╔══
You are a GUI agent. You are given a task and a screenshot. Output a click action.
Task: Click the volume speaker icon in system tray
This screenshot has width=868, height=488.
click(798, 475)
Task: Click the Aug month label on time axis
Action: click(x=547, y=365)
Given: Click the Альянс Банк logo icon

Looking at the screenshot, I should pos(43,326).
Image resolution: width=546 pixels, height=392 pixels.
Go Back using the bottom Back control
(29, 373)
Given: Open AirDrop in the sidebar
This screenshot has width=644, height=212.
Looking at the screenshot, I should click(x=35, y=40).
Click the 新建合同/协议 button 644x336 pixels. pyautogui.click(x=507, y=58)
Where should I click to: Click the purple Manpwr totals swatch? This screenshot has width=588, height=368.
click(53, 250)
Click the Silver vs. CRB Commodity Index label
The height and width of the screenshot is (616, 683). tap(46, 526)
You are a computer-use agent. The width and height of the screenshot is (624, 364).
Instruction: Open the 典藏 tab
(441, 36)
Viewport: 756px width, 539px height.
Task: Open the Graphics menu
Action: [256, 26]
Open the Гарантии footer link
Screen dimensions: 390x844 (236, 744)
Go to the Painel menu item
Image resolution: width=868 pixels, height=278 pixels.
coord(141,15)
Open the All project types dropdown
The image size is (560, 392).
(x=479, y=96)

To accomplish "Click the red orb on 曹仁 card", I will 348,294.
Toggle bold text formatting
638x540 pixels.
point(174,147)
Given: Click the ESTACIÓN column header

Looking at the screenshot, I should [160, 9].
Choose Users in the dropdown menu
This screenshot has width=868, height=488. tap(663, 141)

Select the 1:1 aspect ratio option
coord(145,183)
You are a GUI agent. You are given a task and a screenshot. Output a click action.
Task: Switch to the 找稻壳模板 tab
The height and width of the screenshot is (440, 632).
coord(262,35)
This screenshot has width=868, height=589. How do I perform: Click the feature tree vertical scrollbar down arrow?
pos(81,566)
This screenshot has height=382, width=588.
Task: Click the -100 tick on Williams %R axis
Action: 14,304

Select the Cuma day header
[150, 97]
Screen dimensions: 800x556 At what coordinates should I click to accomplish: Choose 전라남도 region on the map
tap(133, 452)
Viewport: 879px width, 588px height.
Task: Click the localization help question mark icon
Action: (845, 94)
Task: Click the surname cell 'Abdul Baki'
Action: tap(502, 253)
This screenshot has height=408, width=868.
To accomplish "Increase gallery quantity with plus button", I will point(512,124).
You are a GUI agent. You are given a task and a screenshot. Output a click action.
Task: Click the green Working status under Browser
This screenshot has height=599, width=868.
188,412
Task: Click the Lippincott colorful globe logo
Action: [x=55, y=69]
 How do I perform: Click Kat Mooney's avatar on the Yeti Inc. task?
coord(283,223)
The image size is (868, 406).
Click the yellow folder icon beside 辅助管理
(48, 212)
╚══
**EXERCISE REQUIREMENTS:** Pull out each line of the records above that contains the string "point", and copy those lines in full.

**SOLUTION:**
point(174,147)
To accomplish "Increase gallery quantity with plus button", I will point(512,124).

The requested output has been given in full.